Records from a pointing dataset
● ● ●
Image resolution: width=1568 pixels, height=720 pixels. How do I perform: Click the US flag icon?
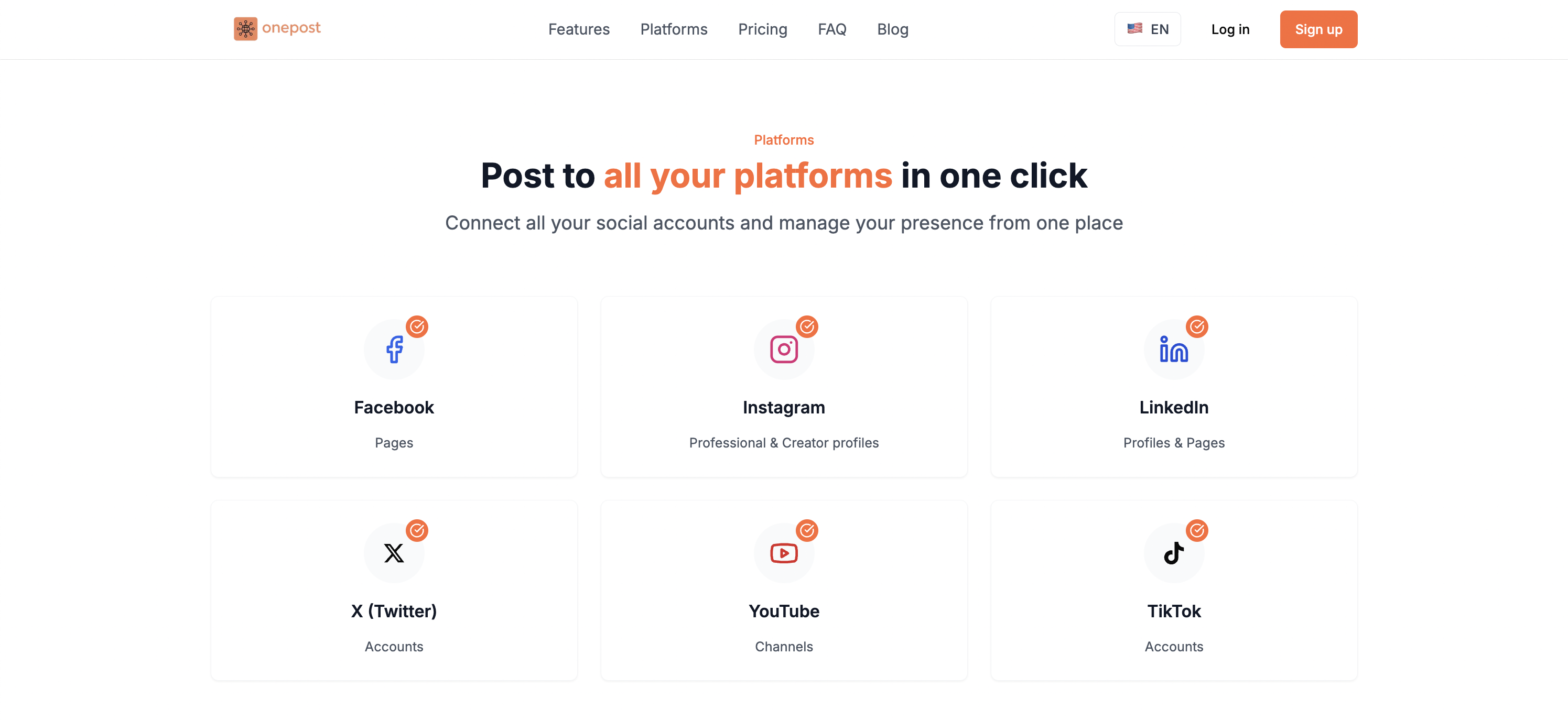point(1135,28)
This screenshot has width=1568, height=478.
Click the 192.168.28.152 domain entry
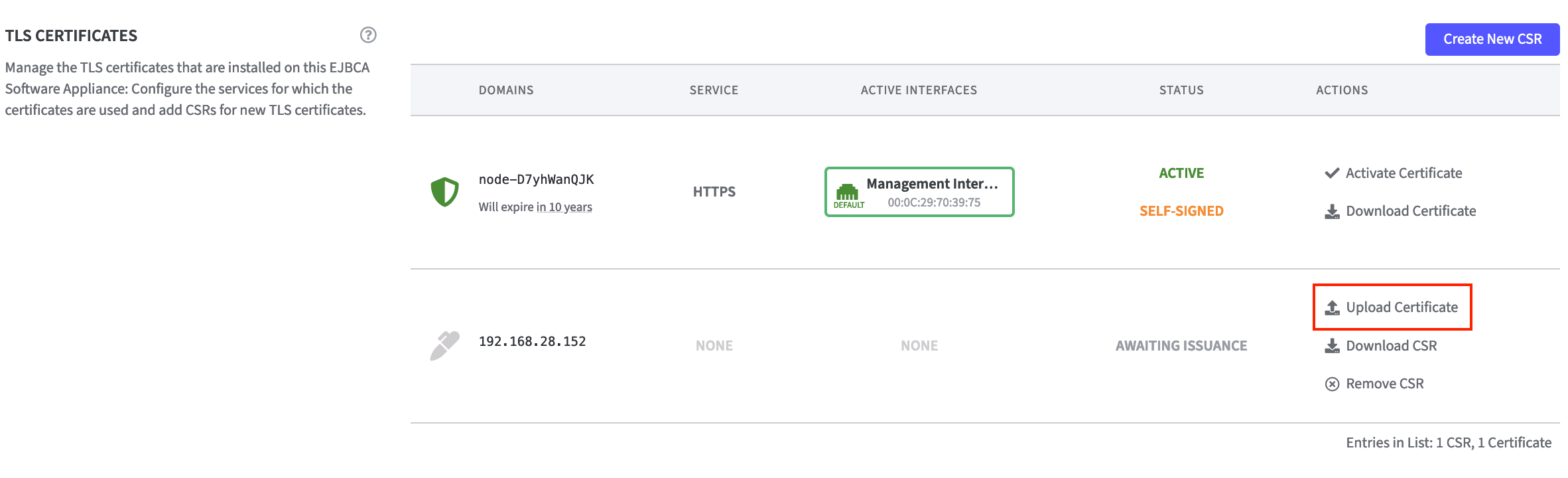tap(532, 342)
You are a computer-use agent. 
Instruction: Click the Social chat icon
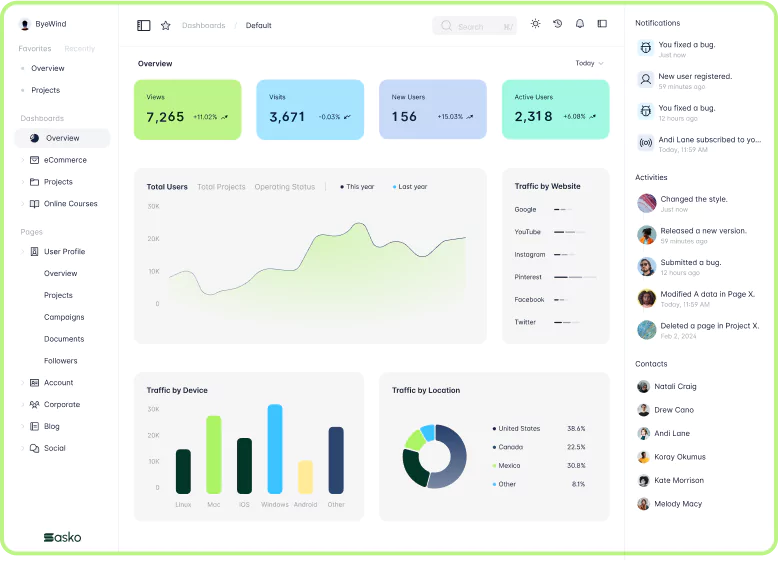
● ● ●
● Instructions to follow:
Quote every line of the data above word for word, omitting the pictures from your answer.

● Problem solution:
Image resolution: width=1568 pixels, height=720 pixels. How do I perform: Click the US flag icon?
point(1135,28)
This screenshot has width=1568, height=478.
Click the 192.168.28.152 domain entry
tap(532, 342)
You are a computer-use agent. 
Instruction: Click the Social chat icon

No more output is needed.